Sixties instro-pop with - on the flip - a distinct Joe Meek feel
Year of Release: 1963
What could be better than a sixties guitar instrumental about everyone's favourite footwear - then and now - Chelsea Boots? The boots with an elasticated removal strap at the back which always gets used with rushed relief at the end of the day when you need to remove an agonising new pair of the things (I still think some kind of minor medal should be awarded to anyone who has endured a month of discomfort trying to wear a new pair "in").
As you'd expect, the A-side here has a typical, merry Carnaby Street skip about it, perfect for swinging your shopping bag along to having bought such shoes. It sounds perfect as incidental backing music, but perhaps lacked a strong enough melody or hook to become a charting single.
The flipside generally tends to be more discussed online. "Samantha" apes Joe Meek's production style so much that I only hope he never heard it. If he had, I'm sure the familiar scream of "Rotten pigs!" would have been heard, closely followed by some objects being thrown around the room.
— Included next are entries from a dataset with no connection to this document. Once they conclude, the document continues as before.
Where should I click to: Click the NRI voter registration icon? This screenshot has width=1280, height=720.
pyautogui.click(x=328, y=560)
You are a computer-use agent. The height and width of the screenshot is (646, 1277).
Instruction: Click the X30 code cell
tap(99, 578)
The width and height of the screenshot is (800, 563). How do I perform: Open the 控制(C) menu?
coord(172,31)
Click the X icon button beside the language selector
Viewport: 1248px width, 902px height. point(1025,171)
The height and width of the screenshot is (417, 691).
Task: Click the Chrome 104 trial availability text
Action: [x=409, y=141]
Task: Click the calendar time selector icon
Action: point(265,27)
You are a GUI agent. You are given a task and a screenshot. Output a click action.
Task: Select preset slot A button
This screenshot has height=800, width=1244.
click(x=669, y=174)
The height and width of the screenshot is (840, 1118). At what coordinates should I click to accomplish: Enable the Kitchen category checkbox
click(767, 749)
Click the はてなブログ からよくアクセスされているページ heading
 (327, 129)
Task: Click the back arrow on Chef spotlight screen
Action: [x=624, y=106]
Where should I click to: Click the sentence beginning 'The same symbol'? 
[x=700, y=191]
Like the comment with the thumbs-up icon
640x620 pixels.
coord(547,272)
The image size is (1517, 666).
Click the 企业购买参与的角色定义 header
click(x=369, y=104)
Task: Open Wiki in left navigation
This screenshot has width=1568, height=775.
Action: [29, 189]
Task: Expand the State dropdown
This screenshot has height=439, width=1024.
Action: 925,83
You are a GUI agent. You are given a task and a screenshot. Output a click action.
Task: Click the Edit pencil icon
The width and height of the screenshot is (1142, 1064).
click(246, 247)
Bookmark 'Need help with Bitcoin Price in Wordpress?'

Clearly, it's not as precise or as clean a style as Meek managed, but it's a neat imitation.
There seem to be a number of stories online about who The Embers actually were, with some people pointing out that they were a band from the Basildon/ Billericay area of Essex. However, the book "Tapestry Of Delights", which we should probably consider to be the most reliable source of information, states that they were from Edinburgh and consisted of Alan Bomfort on vocals, Peter Bottomley and Jimmy Cruickshank on guitar, Jimmy Hush on drums and Willie Syme on bass. Given that "The Embers" sounds like one of those racy, common-or-garden rock and roll group names, it's possible that there were two bands operating under it at the same time, one largely based in Scotland, the other down south. If anyone knows for sure, please let me know.
Another release under the name David and the Embers ("What Is This?") also emerged in 1963, which also sheds doubt on the official verdict. Was "David" a new member or Alan Bomfort adopting another name (and why would he do that)? Whatever the truth, neither single was a hit and the group seemed to disappear not long afterwards.